### TASK BRIEF
Repeat everything in the listing below. Keep each line exact.

++++ SOURCE DATA

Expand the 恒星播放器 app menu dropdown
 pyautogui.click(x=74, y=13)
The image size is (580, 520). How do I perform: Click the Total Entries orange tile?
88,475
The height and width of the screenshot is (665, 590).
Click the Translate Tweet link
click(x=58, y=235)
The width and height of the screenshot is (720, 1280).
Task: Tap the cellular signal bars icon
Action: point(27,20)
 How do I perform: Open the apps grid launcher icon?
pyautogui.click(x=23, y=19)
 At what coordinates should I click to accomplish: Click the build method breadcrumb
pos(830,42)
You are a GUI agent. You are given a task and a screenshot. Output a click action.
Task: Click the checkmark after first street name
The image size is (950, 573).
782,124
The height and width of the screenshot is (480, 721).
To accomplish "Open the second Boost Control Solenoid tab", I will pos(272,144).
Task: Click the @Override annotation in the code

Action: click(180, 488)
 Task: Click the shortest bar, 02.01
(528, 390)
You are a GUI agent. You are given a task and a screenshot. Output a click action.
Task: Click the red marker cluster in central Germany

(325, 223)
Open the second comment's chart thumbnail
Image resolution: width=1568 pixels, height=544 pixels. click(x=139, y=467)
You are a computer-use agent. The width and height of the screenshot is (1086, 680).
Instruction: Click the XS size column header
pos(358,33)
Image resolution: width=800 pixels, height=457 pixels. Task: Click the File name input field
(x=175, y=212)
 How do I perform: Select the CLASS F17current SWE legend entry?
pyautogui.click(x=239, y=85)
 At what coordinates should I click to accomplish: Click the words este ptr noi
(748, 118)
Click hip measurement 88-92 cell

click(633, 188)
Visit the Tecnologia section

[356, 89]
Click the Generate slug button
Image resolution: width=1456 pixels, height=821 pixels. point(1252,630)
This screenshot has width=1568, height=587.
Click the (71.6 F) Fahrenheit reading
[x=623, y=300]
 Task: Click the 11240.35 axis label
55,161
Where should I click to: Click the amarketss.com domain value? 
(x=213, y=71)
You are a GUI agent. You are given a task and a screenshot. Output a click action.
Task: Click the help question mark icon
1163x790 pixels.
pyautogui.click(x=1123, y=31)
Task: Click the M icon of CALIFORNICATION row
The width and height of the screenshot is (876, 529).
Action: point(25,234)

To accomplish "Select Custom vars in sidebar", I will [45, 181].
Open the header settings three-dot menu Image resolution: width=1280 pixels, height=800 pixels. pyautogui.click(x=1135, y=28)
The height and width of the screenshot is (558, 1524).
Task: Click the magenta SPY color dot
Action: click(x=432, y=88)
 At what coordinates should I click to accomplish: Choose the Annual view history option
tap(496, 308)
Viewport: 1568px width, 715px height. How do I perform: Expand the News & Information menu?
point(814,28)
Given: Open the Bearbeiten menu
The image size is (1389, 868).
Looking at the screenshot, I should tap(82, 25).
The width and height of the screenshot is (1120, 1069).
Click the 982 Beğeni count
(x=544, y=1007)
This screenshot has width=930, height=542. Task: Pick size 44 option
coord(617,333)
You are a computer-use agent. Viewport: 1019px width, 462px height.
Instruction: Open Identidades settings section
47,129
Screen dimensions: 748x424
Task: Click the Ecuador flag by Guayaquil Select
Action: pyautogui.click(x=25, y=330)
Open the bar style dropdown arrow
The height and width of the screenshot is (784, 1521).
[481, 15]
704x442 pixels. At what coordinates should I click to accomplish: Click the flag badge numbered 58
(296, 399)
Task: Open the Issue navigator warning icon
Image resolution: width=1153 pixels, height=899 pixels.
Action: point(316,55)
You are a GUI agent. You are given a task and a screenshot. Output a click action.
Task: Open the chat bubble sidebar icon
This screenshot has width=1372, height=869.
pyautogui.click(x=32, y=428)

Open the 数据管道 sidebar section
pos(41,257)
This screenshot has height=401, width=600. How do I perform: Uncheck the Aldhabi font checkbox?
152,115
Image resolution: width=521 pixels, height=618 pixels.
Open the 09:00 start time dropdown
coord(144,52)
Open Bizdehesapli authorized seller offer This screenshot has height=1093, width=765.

++++++++

### RESPONSE
Expand the 恒星播放器 app menu dropdown
 pyautogui.click(x=74, y=13)
The image size is (580, 520). How do I perform: Click the Total Entries orange tile?
88,475
The height and width of the screenshot is (665, 590).
Click the Translate Tweet link
click(x=58, y=235)
The width and height of the screenshot is (720, 1280).
Task: Tap the cellular signal bars icon
Action: point(27,20)
 How do I perform: Open the apps grid launcher icon?
pyautogui.click(x=23, y=19)
 At what coordinates should I click to accomplish: Click the build method breadcrumb
pos(830,42)
You are a GUI agent. You are given a task and a screenshot. Output a click action.
Task: Click the checkmark after first street name
The image size is (950, 573).
782,124
The height and width of the screenshot is (480, 721).
To accomplish "Open the second Boost Control Solenoid tab", I will pos(272,144).
Task: Click the @Override annotation in the code

Action: click(180, 488)
 Task: Click the shortest bar, 02.01
(528, 390)
You are a GUI agent. You are given a task and a screenshot. Output a click action.
Task: Click the red marker cluster in central Germany

(325, 223)
Open the second comment's chart thumbnail
Image resolution: width=1568 pixels, height=544 pixels. click(x=139, y=467)
You are a computer-use agent. The width and height of the screenshot is (1086, 680).
Instruction: Click the XS size column header
pos(358,33)
Image resolution: width=800 pixels, height=457 pixels. Task: Click the File name input field
(x=175, y=212)
 How do I perform: Select the CLASS F17current SWE legend entry?
pyautogui.click(x=239, y=85)
 At what coordinates should I click to accomplish: Click the words este ptr noi
(748, 118)
Click hip measurement 88-92 cell

click(633, 188)
Visit the Tecnologia section

[356, 89]
Click the Generate slug button
Image resolution: width=1456 pixels, height=821 pixels. point(1252,630)
This screenshot has width=1568, height=587.
Click the (71.6 F) Fahrenheit reading
[x=623, y=300]
 Task: Click the 11240.35 axis label
55,161
Where should I click to: Click the amarketss.com domain value? 
(x=213, y=71)
You are a GUI agent. You are given a task and a screenshot. Output a click action.
Task: Click the help question mark icon
1163x790 pixels.
pyautogui.click(x=1123, y=31)
Task: Click the M icon of CALIFORNICATION row
The width and height of the screenshot is (876, 529).
Action: point(25,234)

To accomplish "Select Custom vars in sidebar", I will [45, 181].
Open the header settings three-dot menu Image resolution: width=1280 pixels, height=800 pixels. pyautogui.click(x=1135, y=28)
The height and width of the screenshot is (558, 1524).
Task: Click the magenta SPY color dot
Action: click(x=432, y=88)
 At what coordinates should I click to accomplish: Choose the Annual view history option
tap(496, 308)
Viewport: 1568px width, 715px height. How do I perform: Expand the News & Information menu?
point(814,28)
Given: Open the Bearbeiten menu
The image size is (1389, 868).
Looking at the screenshot, I should tap(82, 25).
The width and height of the screenshot is (1120, 1069).
Click the 982 Beğeni count
(x=544, y=1007)
This screenshot has width=930, height=542. Task: Pick size 44 option
coord(617,333)
You are a computer-use agent. Viewport: 1019px width, 462px height.
Instruction: Open Identidades settings section
47,129
Screen dimensions: 748x424
Task: Click the Ecuador flag by Guayaquil Select
Action: pyautogui.click(x=25, y=330)
Open the bar style dropdown arrow
The height and width of the screenshot is (784, 1521).
[481, 15]
704x442 pixels. At what coordinates should I click to accomplish: Click the flag badge numbered 58
(296, 399)
Task: Open the Issue navigator warning icon
Image resolution: width=1153 pixels, height=899 pixels.
Action: point(316,55)
You are a GUI agent. You are given a task and a screenshot. Output a click action.
Task: Open the chat bubble sidebar icon
This screenshot has width=1372, height=869.
pyautogui.click(x=32, y=428)

Open the 数据管道 sidebar section
pos(41,257)
This screenshot has height=401, width=600. How do I perform: Uncheck the Aldhabi font checkbox?
152,115
Image resolution: width=521 pixels, height=618 pixels.
Open the 09:00 start time dropdown
coord(144,52)
Open Bizdehesapli authorized seller offer This screenshot has height=1093, width=765.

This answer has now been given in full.